** BEGIN Provided text **
Yukon’s Presentation
Speaking from a mechanical engineering background, Yukon explored general considerations for column selection assuming

  • low-pressure applications
  • use of glass or plastic columns
  • manual packing by users.

Volume — of both resin and sample — is the core starting point, Yukon stated. Different resins capture different sample volumes. Once you understand what you’re trying to collect and how much, then you know which resin family to begin with. Suppliers can offer guidance from that point.

Aspect ratio is the ratio of a column’s diameter to its length. For a given volume, you can use a tall, slim column or a short, fat one, the latter allowing for higher flow rates and shorter residence times. Which aspect ratio you need is easy to identify. In size-exclusion applications, for example, samples must have enough time to interact with the chromatography resin. Resin suppliers can suggest the best configuration of their columns for specific applications. Flow distribution also is important. Tall, thin columns generate more wall effects; wide columns with relatively short bed heights need good flow distribution from an inlet connection, typically in a top-center location. You don’t want flow moving only through the center of the bed.

Pressure Considerations: Users should consider carefully the expected backpressure generated by a packed resin bed. FPLC resin beads normally come in sizes of 30–90 µm, making them compatible with most column brands. High-performance resin beads are even smaller (e.g., 20 µm), which can cause significant backpressure in use, creating challenges for glass and plastic columns. Column ruptures from excessive pressure can be dangerous and waste both resin and sample. The larger the resin particle size, the less that backpressure is a concern.

Materials of Construction: Glass is more fragile and brittle than plastic and tends to fail dynamically; plastic typically will crack to relieve pressure. Column materials should be reviewed for compatibility with all slurry, packing, testing, storage, and cleaning buffers and reagents for all wetted components, including seals, frits, flow adapters, and connectors. Yukon also recommended consideration of temperature during these evaluations.

Connections and Frits: Most manufacturers of FPLC systems have standardized their connections to system manifolds to 1/16 inch for small columns or 1/8 inch for larger ones. Tubing to and from a column to a detector should be kept to a minimum to prevent sample diffusion.

Available in a range of materials, porosities, and pore structures, frits often are overlooked and misunderstood. Their function is to facilitate fluid pass-through while holding back chromatography media. Frit porosity should never exceed half the diameter of the resin particle (e.g., ≤20-µm frit pores for a 40-µm resin). But you don’t want to restrict flow through the column. Yukon explained that users should consider the average particle size of their resin as well as the fines content to achieve the best column performance.

Frits can be a potential source of flow hang-up, restriction, and dead volume. Flow rates and backpressure figure into choices made here. Polyethylene is a widely accepted material, but more aggressive solvents can require stainless-steel, sintered-glass, or even titanium frits. Consider frits and O-rings to be consumable/disposable and replaceable components. They should be changed out rather than cleaned every time that a column is repacked.

Testing and Qualification: Successful chromatography operations require a fully tested and qualified column. Asymmetry values and theoretical plates are the standard measurements — often tested with a concentrated injection of NaCl or acetone solution. Yukon said that users must understand the interrelationships among injection volume, overall column/bed volume, and flow rate. The most popular detection method for these evaluations is conductivity.
** END Provided text **
Aim 1 » Please decide whether each statement agrees with the column-selection text, answering yes or no and quoting the words from the text that settle it: (a) Plastic columns, rather than glass ones, tend to fail dynamically. (b) Frit pores should be no larger than half the diameter of the resin particle. (c) Frits should be cleaned each time a column is repacked.
Aim 2 » Write the next part of the column-selection text, picking up after its final sentence.
** BEGIN Data extract **
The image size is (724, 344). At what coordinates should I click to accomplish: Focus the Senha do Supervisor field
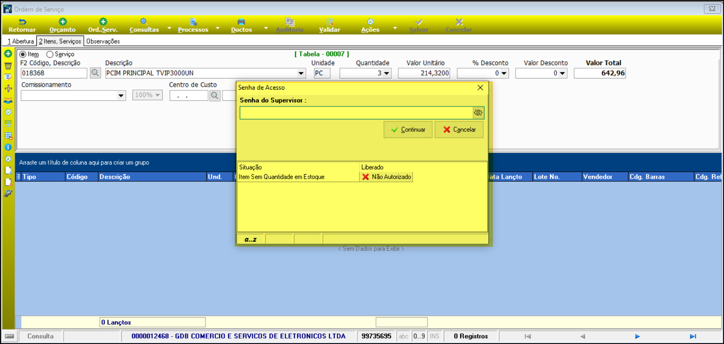coord(356,113)
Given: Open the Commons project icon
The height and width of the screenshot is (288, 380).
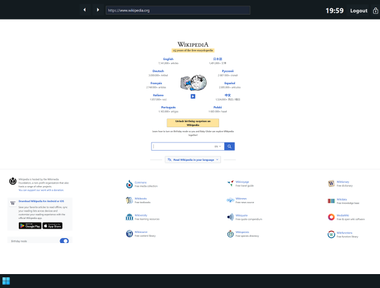Looking at the screenshot, I should pos(129,184).
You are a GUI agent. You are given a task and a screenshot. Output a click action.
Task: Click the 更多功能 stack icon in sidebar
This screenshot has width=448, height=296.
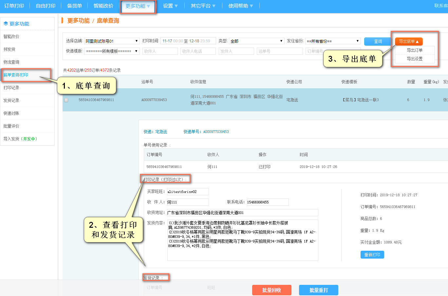tap(6, 24)
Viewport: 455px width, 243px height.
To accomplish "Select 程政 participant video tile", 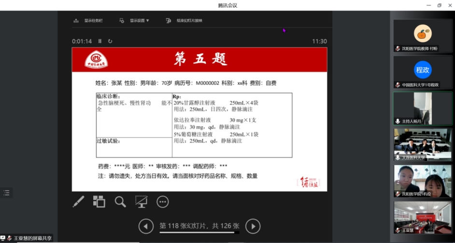I will (423, 70).
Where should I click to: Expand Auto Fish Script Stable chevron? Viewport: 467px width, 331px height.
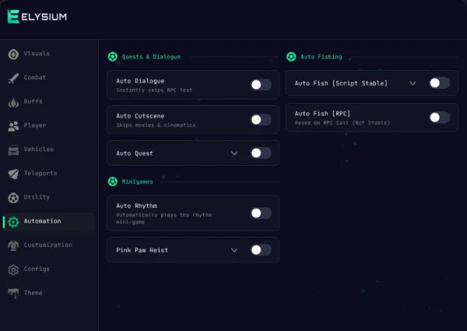coord(413,83)
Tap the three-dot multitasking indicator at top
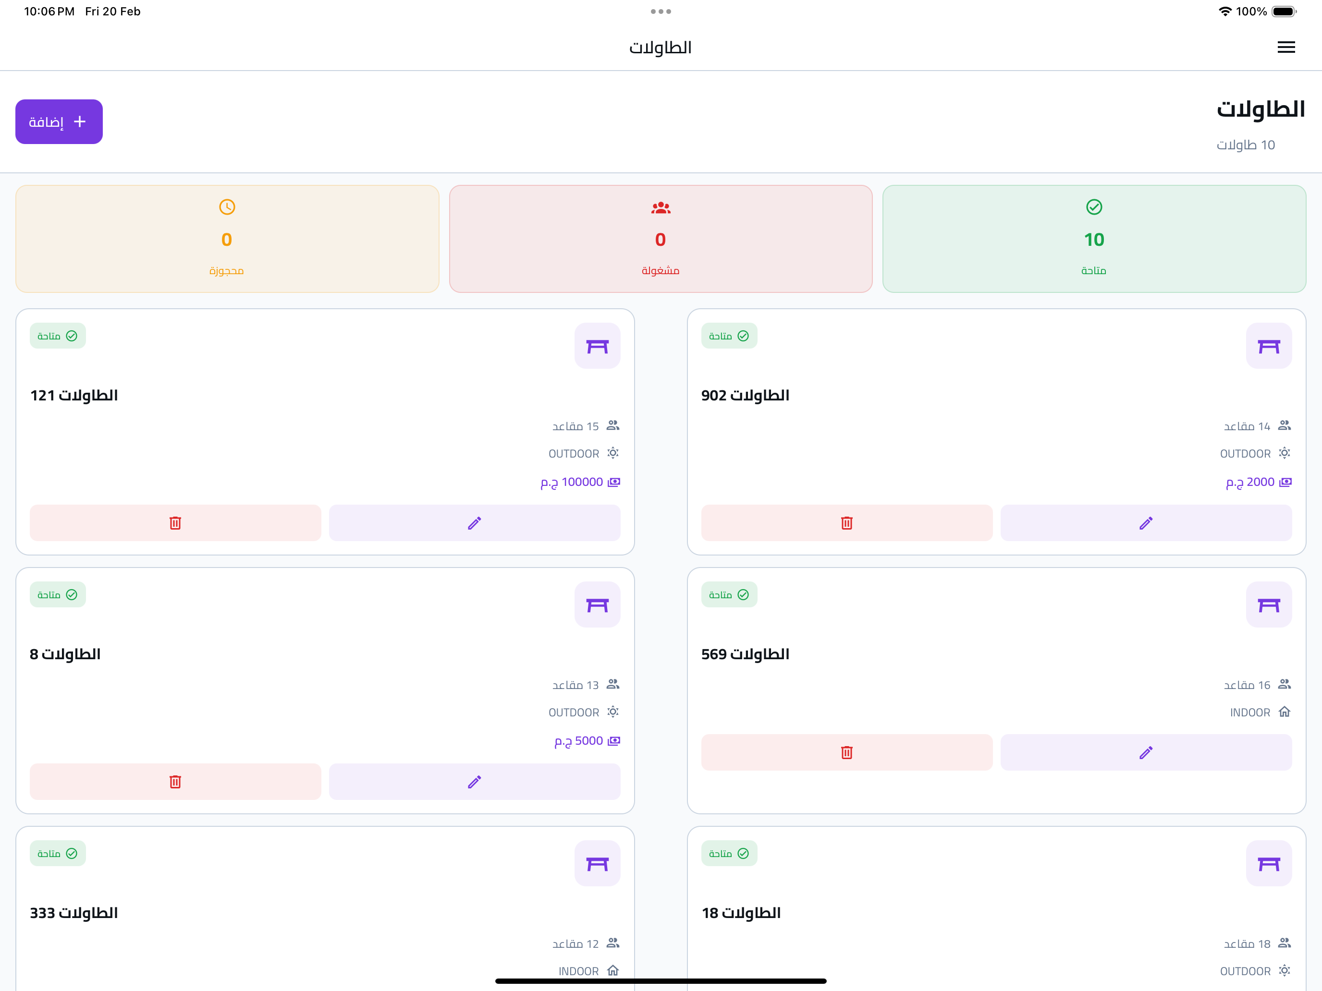 660,11
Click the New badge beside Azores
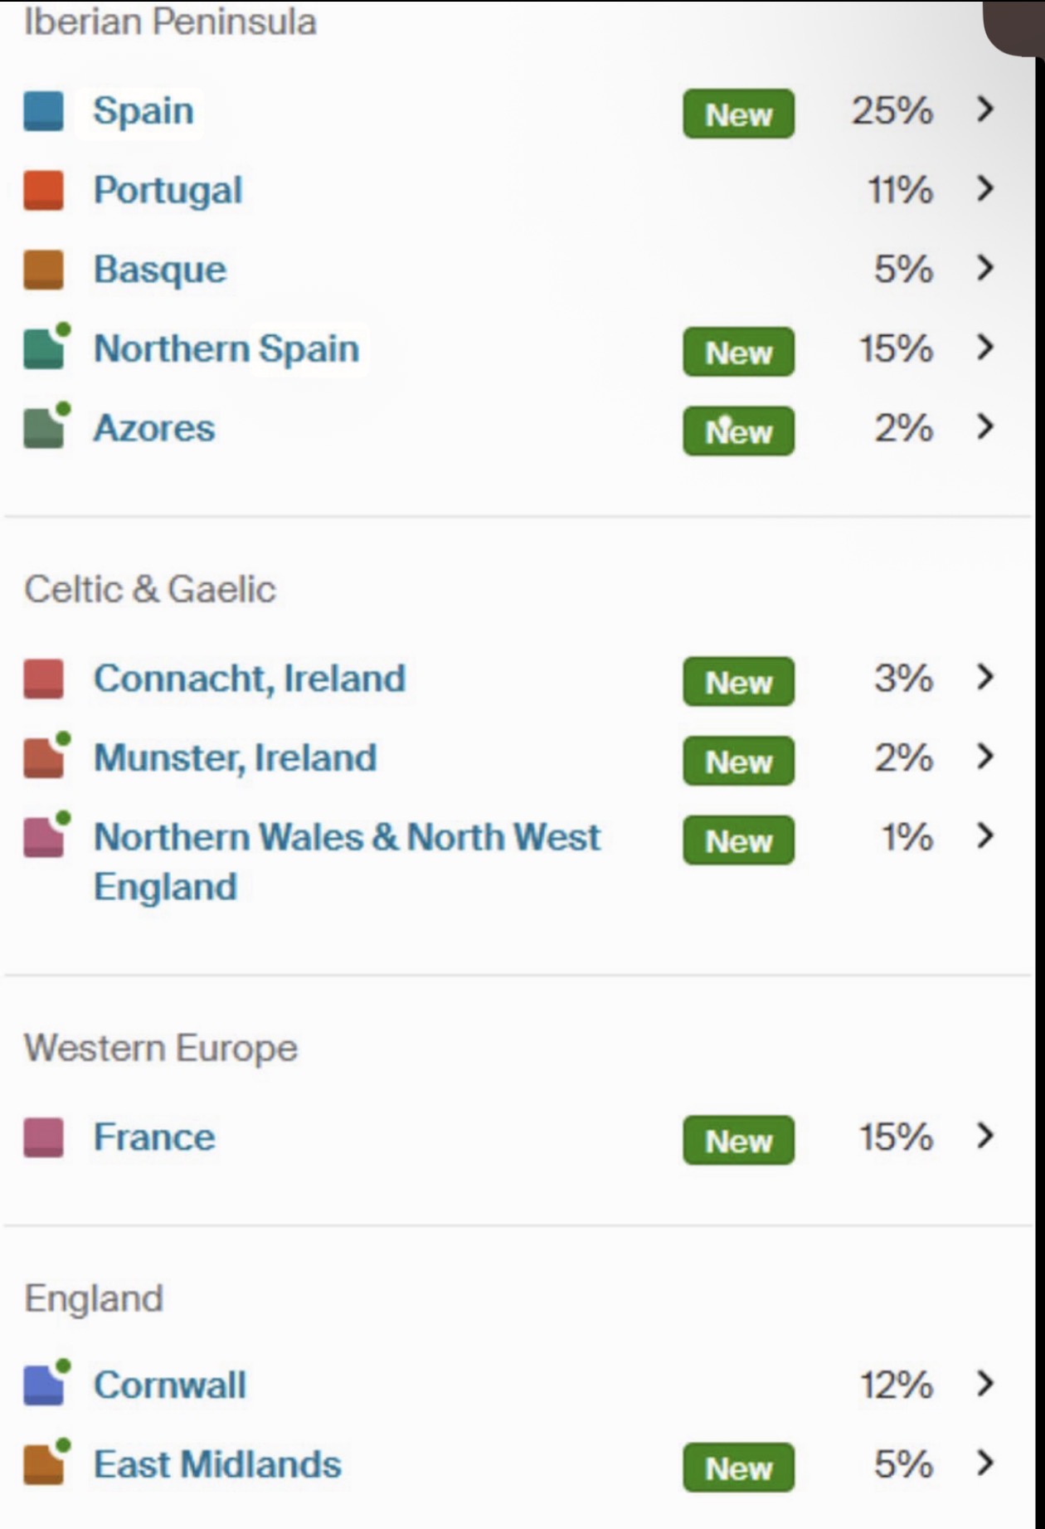The image size is (1045, 1529). [x=738, y=431]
** END Data extract **
Answer 1 »
(a) No: "Glass is more fragile and brittle than plastic and tends to fail dynamically; plastic typically will crack to relieve pressure."
(b) Yes: "Frit porosity should never exceed half the diameter of the resin particle"
(c) No: "They should be changed out rather than cleaned every time that a column is repacked."

Answer 2 »
If a column does not meet your qualification standard, then chromatography results will be compromised or inaccurate. Your resin’s slurry mix needs to be correct, as do the flow rate, compression factor, and evaluation criteria.

Price and Support: Price always is a consideration in selecting FPLC columns. They come in a broad range of configurations, construction materials, pressure ratings, and technical ability — with corresponding price differentials. For academic training and cases for which performance is not an issue, simple gravity-fed columns suffice. They are relatively safe to use and cannot develop dangerous backpressures if misused by inexperienced users. For most bench scientists, however, column cost is relatively insignificant compared with the cost of sample materials. Reliability and reproducible results are important, so hardware should be selected with performance in mind.
A column’s performance is only as good as its packing. Users should consult with resin manufacturers about the best way to pack a given resin. Most media need to be slurry packed, for which proper technique and equipment are required. Users also should consult with column manufacturers.

Scale-Up: During process development, it is incumbent on scientists doing small-scale purification to respect and understand the challenges facing the group that will take the process to the next level. Yukon advised consideration of the “big picture” in anticipation of purification at larger scales.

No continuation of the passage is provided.